In an article from the ADN, it was announced that the Sullivan Arena will return to its regular operations in the near future and will not be used as emergency shelter this coming winter. As a community, we are continuing to navigate the repercussions of an ongoing, critical lack of low-barrier shelter to service our neighbors experiencing homelessness – an issue which does not get easier each time our system is put under the strain of a large closure.
Catholic Social Services is working with our partners, fellow providers, and other stakeholders to try to find a way forward which will reflect our commitment to a trauma-informed, client centered framework of care. There are new housing projects in the works, or recently completed projects – such as the Golden Lion – which may help alleviate the pressure currently felt by the programs which make up Anchorage’s homeless response network. But there is still more work to be done.
Low-barrier shelter is the highest priority for our homelessness response network right now, but CSS does not advocate for mass shelter as a sustainable solution to this issue. The hard-won lessons we have learned over the course of Brother Francis Shelter’s many years of operation point to smaller, specialized shelters as the only dignified and sustainable way forward for our community. Smaller shelters which are scattered throughout our community alleviate the pressure put on any one neighborhood to service a large number of people who exceed the population the neighborhood was originally designed for. Complex Care and Clare House also serve as prime examples of the success that smaller shelters have for our guests – ensuring they receive the client-centered, trauma-informed care they deserve.

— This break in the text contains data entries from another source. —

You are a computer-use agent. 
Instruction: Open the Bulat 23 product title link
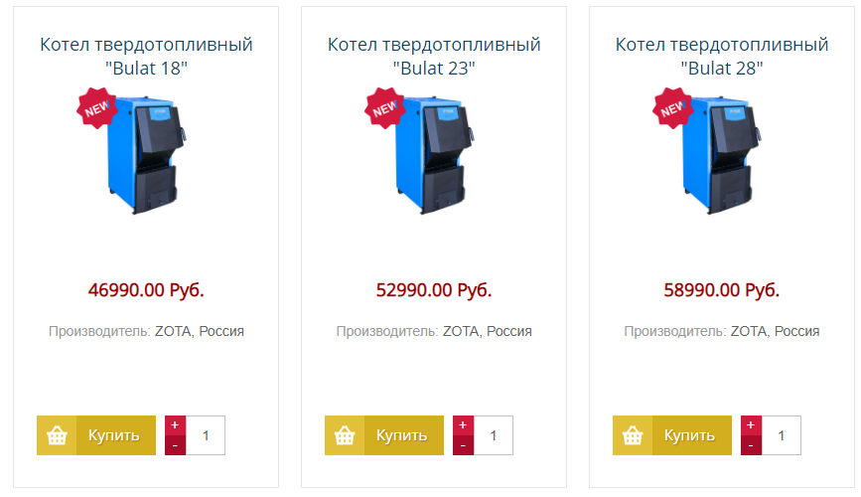[434, 57]
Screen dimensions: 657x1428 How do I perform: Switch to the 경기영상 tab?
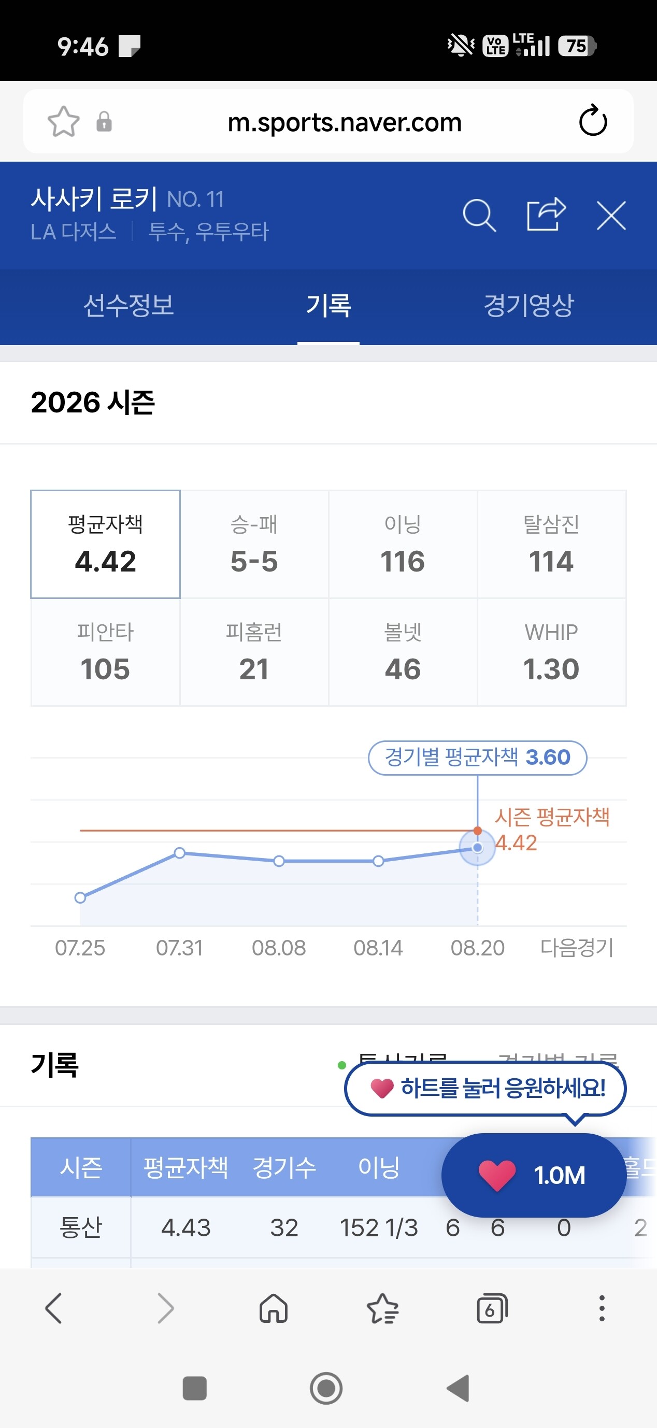pos(528,305)
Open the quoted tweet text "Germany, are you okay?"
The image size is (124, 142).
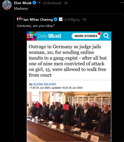point(36,26)
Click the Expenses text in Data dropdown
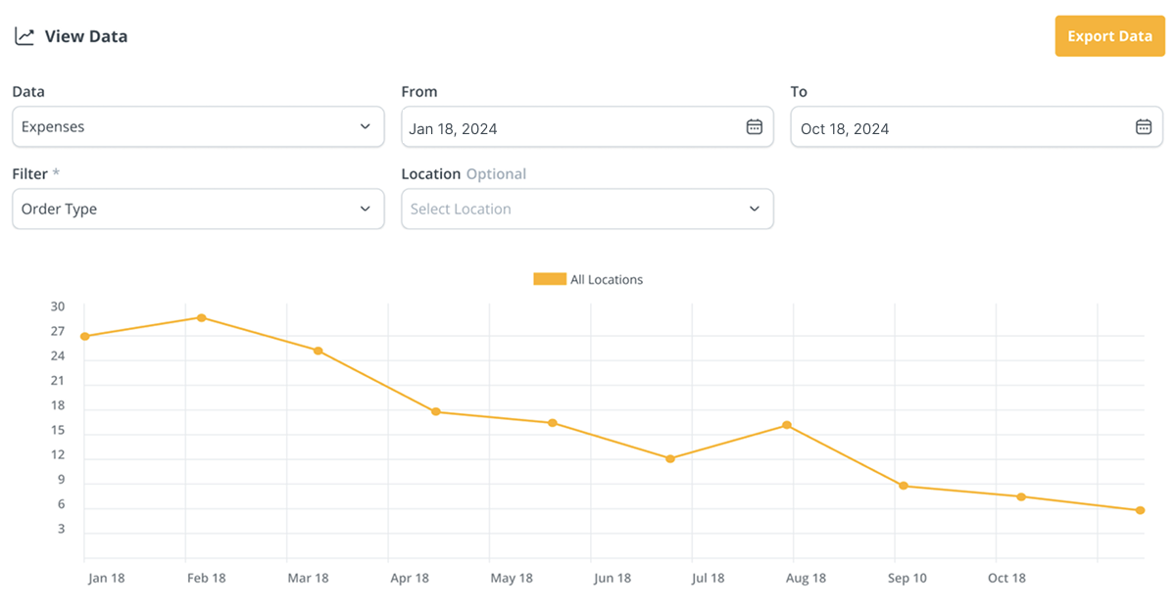This screenshot has height=611, width=1176. pyautogui.click(x=53, y=127)
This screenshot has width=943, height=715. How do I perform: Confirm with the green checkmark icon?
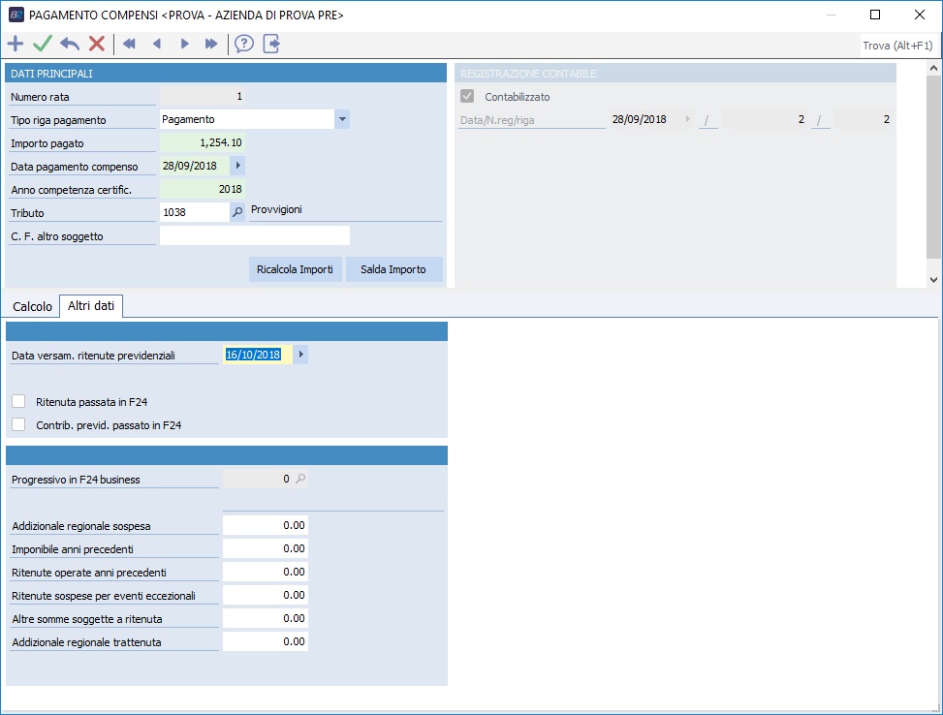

Like many other social and economic issues found in our society, homelessness comes with its own stigma. With stigma there is often distance from others and a lack of understanding – staying at a shelter is a common experience for many of our neighbors, but not one that the majority of Alaskans can relate to. That’s why it is so important for us to listen to the perspectives of those with lived experience and ask ourselves – if we needed shelter, what type of place would we want to go? Where would we feel welcome? How would it feel to be turned away?
We believe it is important that we all continue to advocate and share our own perspectives on what is best for Anchorage while our community is working together to find solutions. Our community must come together now to care for each other. We must all, every person, every organization, and every neighborhood, take responsibility for the wellbeing of the people who are part of our community and have these conversations together.